Exploiting latent representation of sparse semantic layers for improved short-term motion prediction with Capsule Networks

2 Mar 2021  ·  Albert Dulian, John C. Murray ·

As urban environments manifest high levels of complexity it is of vital importance that safety systems embedded within autonomous vehicles (AVs) are able to accurately anticipate short-term future motion of nearby agents. This problem can be further understood as generating a sequence of coordinates describing the future motion of the tracked agent. Various proposed approaches demonstrate significant benefits of using a rasterised top-down image of the road, with a combination of Convolutional Neural Networks (CNNs), for extraction of relevant features that define the road structure (eg. driveable areas, lanes, walkways). In contrast, this paper explores use of Capsule Networks (CapsNets) in the context of learning a hierarchical representation of sparse semantic layers corresponding to small regions of the High-Definition (HD) map. Each region of the map is dismantled into separate geometrical layers that are extracted with respect to the agent's current position.
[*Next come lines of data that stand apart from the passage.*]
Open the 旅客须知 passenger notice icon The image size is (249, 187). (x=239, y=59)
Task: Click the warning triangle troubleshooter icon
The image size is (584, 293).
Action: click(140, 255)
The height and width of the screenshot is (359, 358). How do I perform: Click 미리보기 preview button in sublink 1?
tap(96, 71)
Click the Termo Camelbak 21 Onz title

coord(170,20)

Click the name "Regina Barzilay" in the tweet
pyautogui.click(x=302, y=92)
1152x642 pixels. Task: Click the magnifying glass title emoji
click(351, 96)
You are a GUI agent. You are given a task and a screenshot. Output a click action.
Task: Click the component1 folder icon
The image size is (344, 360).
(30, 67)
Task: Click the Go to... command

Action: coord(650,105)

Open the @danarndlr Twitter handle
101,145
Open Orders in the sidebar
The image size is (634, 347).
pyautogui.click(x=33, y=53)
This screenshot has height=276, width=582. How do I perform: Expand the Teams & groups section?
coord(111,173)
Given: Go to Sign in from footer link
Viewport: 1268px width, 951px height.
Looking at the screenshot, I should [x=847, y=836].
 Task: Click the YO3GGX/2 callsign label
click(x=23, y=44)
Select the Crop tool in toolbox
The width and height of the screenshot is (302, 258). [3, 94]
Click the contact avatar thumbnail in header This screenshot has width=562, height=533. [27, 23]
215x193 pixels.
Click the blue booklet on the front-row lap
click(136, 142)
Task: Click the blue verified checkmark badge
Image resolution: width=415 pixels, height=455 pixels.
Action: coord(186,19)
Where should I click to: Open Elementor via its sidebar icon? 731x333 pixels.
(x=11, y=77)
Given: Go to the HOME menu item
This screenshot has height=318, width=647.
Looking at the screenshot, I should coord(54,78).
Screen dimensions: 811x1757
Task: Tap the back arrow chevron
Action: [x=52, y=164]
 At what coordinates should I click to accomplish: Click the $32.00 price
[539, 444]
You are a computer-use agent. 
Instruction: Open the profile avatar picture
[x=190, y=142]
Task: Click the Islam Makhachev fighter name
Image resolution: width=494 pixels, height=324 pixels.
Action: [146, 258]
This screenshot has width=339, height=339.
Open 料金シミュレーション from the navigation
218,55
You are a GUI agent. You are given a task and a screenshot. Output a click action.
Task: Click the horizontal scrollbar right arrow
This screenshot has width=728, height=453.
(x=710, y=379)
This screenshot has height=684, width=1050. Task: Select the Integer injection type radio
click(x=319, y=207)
By using an architecture based on CapsNets the model is able to retain hierarchical relationships between detected features within images whilst also preventing loss of spatial data often caused by the pooling operation. We train and evaluate our model on publicly available dataset nuTonomy scenes and compare it to recently published methods. We show that our model achieves significant improvement over recently published works on deterministic prediction, whilst drastically reducing the overall size of the network.